→ **EXERCISE INPUTS**:
━━━━━━━━━━━━━━━━━━━━━━━━━━━━━━
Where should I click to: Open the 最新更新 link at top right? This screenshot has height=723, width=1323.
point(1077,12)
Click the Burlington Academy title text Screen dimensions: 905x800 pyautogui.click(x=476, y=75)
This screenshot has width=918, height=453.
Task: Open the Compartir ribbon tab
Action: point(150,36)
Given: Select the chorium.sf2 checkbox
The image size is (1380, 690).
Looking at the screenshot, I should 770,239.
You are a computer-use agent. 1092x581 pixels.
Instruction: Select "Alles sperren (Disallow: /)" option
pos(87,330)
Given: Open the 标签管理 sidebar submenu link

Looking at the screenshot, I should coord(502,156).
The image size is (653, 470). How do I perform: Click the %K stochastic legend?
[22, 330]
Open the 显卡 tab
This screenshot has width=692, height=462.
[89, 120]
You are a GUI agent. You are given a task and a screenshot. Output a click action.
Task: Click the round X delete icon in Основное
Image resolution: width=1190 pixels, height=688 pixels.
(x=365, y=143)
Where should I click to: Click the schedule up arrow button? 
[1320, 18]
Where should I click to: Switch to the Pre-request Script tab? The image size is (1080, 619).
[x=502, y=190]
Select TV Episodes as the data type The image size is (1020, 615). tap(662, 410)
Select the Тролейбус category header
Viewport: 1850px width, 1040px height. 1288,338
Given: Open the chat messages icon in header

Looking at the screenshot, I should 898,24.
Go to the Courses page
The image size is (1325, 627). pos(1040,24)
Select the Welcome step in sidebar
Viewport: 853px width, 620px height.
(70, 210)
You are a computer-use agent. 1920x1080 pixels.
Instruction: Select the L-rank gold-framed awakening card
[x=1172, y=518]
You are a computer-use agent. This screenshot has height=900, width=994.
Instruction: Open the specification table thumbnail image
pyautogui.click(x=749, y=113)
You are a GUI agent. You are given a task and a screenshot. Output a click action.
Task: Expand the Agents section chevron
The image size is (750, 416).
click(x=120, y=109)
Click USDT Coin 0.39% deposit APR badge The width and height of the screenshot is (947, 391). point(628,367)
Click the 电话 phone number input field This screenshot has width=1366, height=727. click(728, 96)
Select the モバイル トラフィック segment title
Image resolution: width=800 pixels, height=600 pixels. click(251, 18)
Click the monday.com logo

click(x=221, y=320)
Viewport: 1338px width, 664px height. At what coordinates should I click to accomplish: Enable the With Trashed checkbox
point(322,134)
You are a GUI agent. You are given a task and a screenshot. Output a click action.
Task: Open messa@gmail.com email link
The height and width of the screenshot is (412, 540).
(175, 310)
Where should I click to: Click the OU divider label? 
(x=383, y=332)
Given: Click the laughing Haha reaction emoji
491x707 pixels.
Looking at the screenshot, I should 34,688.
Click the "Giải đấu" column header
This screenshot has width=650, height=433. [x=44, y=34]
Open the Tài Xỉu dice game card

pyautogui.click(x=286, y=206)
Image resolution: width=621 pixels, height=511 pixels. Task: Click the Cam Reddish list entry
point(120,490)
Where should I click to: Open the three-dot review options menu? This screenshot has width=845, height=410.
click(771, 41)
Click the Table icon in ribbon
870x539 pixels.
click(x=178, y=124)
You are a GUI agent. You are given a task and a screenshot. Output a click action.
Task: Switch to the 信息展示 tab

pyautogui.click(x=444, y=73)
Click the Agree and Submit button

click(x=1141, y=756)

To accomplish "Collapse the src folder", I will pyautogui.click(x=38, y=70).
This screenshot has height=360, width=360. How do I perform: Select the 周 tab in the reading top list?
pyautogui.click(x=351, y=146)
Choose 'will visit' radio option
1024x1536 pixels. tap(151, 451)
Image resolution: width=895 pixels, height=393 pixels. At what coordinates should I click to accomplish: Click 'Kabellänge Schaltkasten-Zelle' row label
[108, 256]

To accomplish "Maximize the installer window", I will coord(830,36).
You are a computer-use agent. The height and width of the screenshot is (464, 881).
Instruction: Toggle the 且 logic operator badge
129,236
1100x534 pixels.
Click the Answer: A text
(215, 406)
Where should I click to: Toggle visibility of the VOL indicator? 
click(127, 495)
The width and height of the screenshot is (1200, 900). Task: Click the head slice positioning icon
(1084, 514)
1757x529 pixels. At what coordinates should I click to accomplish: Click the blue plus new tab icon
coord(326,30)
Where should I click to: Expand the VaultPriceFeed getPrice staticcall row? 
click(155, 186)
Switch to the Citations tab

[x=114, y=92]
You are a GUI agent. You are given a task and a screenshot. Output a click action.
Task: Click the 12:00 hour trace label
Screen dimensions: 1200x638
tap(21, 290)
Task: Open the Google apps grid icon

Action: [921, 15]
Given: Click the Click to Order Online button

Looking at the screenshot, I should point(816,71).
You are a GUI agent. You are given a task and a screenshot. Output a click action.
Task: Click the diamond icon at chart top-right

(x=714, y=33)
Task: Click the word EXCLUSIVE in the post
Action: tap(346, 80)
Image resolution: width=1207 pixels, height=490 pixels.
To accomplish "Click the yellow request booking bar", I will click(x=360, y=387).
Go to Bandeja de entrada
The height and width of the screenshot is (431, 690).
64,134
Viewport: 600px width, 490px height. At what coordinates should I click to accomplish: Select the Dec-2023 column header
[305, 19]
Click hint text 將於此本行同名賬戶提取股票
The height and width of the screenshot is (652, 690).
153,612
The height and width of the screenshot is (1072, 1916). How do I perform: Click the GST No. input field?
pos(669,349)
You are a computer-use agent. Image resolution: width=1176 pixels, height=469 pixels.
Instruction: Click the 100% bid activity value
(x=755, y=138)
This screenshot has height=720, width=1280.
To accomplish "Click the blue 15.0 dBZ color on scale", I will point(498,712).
━━━━━━━━━━━━━━━━━━━━━━━━━━━━━━
→ **WORK ORDER**:
Beginning at the first line of the records, give again each line exactly as written, ending with the line that contains "Click USDT Coin".

→ **WRITTEN ANSWER**:
Where should I click to: Open the 最新更新 link at top right? This screenshot has height=723, width=1323.
point(1077,12)
Click the Burlington Academy title text Screen dimensions: 905x800 pyautogui.click(x=476, y=75)
This screenshot has width=918, height=453.
Task: Open the Compartir ribbon tab
Action: point(150,36)
Given: Select the chorium.sf2 checkbox
The image size is (1380, 690).
Looking at the screenshot, I should 770,239.
You are a computer-use agent. 1092x581 pixels.
Instruction: Select "Alles sperren (Disallow: /)" option
pos(87,330)
Given: Open the 标签管理 sidebar submenu link

Looking at the screenshot, I should coord(502,156).
The image size is (653, 470). How do I perform: Click the %K stochastic legend?
[22, 330]
Open the 显卡 tab
This screenshot has width=692, height=462.
[89, 120]
You are a GUI agent. You are given a task and a screenshot. Output a click action.
Task: Click the round X delete icon in Основное
Image resolution: width=1190 pixels, height=688 pixels.
(x=365, y=143)
Where should I click to: Click the schedule up arrow button? 
[1320, 18]
Where should I click to: Switch to the Pre-request Script tab? The image size is (1080, 619).
[x=502, y=190]
Select TV Episodes as the data type The image size is (1020, 615). tap(662, 410)
Select the Тролейбус category header
Viewport: 1850px width, 1040px height. 1288,338
Given: Open the chat messages icon in header

Looking at the screenshot, I should 898,24.
Go to the Courses page
The image size is (1325, 627). pos(1040,24)
Select the Welcome step in sidebar
Viewport: 853px width, 620px height.
(70, 210)
You are a computer-use agent. 1920x1080 pixels.
Instruction: Select the L-rank gold-framed awakening card
[x=1172, y=518]
You are a computer-use agent. This screenshot has height=900, width=994.
Instruction: Open the specification table thumbnail image
pyautogui.click(x=749, y=113)
You are a GUI agent. You are given a task and a screenshot. Output a click action.
Task: Expand the Agents section chevron
The image size is (750, 416).
click(x=120, y=109)
Click USDT Coin 0.39% deposit APR badge The width and height of the screenshot is (947, 391). point(628,367)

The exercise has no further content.